15. Finally, in The Starsin, [2000] 1 Lloyd’s Rep. 85, Mr. Justice Colman was also faced with ante-dated bills of
lading. He also held that those bills were charterers’ bills. Thus they were contracts not binding on the
shipowners. His conclusion therefore was also obiter. He, however, grappled directly with the point, both in
principle and on the authorities, on the factual basis that the bills had been negligently completed by the local
agents (see [2000] 1 Lloyd’s Rep. at p. 94, col. 1 right through to p. 98, col. 1). He dealt expressly with the
opinion given by Mr. Justice Rix to which I have referred above. Mr. Justice Colman said that on the principles he
set out in his own judgment and on the weight of the authorities, he was unable to agree with Mr. Justice Rix.
 
16. It will be clear from what I have said so far that I agree with Mr. Justice Colman. It is pointless to read out all
over again his comprehensive reasoning, with which I entirely agree. I would just add one reason of my own. Mr.
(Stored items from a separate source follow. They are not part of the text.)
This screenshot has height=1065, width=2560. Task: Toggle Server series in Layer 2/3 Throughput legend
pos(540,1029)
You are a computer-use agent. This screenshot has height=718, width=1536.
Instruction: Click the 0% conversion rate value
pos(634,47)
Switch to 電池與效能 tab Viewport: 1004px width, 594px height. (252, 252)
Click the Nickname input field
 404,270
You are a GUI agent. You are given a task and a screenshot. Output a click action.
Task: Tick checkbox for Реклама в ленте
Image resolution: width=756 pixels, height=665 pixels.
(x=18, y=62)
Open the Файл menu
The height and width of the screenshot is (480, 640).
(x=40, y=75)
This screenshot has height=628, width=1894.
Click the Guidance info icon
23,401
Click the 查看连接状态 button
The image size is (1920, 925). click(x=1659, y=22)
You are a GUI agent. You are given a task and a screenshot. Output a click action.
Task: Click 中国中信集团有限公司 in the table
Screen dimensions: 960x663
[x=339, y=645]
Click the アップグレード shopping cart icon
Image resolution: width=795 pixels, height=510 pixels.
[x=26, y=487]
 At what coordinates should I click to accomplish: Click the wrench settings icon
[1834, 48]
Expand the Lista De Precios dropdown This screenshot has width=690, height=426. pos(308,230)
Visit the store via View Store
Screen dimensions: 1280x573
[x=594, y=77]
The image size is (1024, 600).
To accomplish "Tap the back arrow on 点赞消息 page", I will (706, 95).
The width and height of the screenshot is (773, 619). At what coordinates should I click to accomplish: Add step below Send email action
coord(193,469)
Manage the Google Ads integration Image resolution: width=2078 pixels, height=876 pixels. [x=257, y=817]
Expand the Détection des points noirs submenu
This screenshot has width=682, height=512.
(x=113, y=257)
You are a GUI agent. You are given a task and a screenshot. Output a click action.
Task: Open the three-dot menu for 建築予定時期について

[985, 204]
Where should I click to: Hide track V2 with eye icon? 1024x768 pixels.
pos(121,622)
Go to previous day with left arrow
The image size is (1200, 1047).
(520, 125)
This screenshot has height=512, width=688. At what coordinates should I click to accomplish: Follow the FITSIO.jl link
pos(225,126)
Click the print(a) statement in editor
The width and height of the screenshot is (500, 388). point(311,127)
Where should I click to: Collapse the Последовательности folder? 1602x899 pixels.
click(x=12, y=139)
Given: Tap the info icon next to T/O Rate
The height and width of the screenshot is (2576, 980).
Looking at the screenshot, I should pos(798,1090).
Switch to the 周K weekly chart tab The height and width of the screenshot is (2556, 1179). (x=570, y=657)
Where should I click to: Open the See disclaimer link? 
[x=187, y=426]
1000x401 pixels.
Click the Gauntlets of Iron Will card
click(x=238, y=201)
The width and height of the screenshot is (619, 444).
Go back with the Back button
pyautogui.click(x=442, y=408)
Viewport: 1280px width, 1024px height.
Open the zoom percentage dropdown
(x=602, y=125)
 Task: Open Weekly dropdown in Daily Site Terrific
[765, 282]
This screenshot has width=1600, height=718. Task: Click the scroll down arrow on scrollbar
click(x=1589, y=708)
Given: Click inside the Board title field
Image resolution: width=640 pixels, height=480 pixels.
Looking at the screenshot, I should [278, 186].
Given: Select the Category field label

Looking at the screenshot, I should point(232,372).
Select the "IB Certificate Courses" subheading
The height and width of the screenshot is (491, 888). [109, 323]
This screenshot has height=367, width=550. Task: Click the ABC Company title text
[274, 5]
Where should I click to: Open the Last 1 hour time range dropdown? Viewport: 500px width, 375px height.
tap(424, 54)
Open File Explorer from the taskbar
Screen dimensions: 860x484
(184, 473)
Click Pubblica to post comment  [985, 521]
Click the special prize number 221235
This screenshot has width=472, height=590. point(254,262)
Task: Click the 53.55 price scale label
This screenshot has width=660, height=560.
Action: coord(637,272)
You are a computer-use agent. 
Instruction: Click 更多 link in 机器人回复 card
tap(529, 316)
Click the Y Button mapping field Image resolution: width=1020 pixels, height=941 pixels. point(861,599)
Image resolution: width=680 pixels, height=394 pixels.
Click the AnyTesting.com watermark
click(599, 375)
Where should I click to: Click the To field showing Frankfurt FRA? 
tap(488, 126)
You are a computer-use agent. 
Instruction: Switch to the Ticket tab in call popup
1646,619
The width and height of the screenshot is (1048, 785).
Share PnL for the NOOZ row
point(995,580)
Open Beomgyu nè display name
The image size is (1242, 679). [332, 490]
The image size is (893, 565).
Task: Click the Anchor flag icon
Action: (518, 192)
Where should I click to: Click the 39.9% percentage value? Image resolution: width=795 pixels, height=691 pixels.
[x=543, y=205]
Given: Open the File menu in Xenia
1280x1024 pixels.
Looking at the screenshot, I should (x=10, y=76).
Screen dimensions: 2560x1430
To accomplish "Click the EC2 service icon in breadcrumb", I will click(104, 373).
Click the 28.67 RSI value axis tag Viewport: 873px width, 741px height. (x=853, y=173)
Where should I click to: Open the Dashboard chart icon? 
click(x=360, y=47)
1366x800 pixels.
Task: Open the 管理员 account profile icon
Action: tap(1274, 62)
Justice Colman’s conclusion was that the antedating of a bill of lading does not prevent it from being binding on
the shipowners, because the local agents have "ostensible authority to issue bills of lading to the shippers of
goods loaded onto the vessel" (see [2000] 1 Lloyd’s Rep. at p. 98, col. 1). Not only does such a conclusion reflect
the overwhelming commercial merits, but it is also entirely consistent as a matter of principle with the basis on
which the Carriage of Goods by Sea Act, 1992 abolishes the rule in Grant v. Norway. Section 4(b) expressly
enacts that the signature of a person -
 
. . .who was not the master but had the express, implied or apparent authority of the carrier to sign bills of lading
(emphasis added) . . .
 
is conclusive evidence of the shipment of the goods in favour of a lawful holder of the bill.
 
17. I would conclude by reading onto the transcript just a few sentences from Mr. Justice Colman’s judgment to
which I referred earlier without citing (at [2000] 1 Lloyd’s Rep. at p. 97, col. 2):
 
Not only does this conclusion give effect to the conceptual basis of ostensible authority but it also reflects a
further important policy consideration. That is that if an innocent shipper, indorsee or consignee could not rely on
statements on the face of a bill of lading as to such matters as the date of shipment and the absence of clausing
and was obliged to verify the accuracy of the date and the apparent good order and condition of the goods each
time he took a bill of lading, that would represent a most serious impediment to international trade which depends
so heavily on the accuracy of bills of lading as negotiable instruments.

 
I agree.
 
18. In the light of my own conclusion on the question of principle, it is unnecessary to consider the alternative
case on ratification, waiver and affirmation. On the assumed facts the shipowners continued with the voyage with
full knowledge of the incorrect dating, and it was only when they realized that they were not going to get any
more time charter hire that they took the point that the bill of lading was not binding on them. If those are the
facts, then the shipowners are taking as unmeritorious a position on ratification as they did on the point of
principle which I have just resolved against them.

 
19. I therefore answer the preliminary issues as follows:
 
(1) the defendant was party to a contract of carriage on the terms of the bill of lading from the time it was
issued;
 
(2) the claimant has the right to sue in respect of any breach of such contract;
 
(3) the facts set out in par. 12 of the points of defence are not capable as a matter of law of affording any
defence to claims for breach of any such contract of carriage.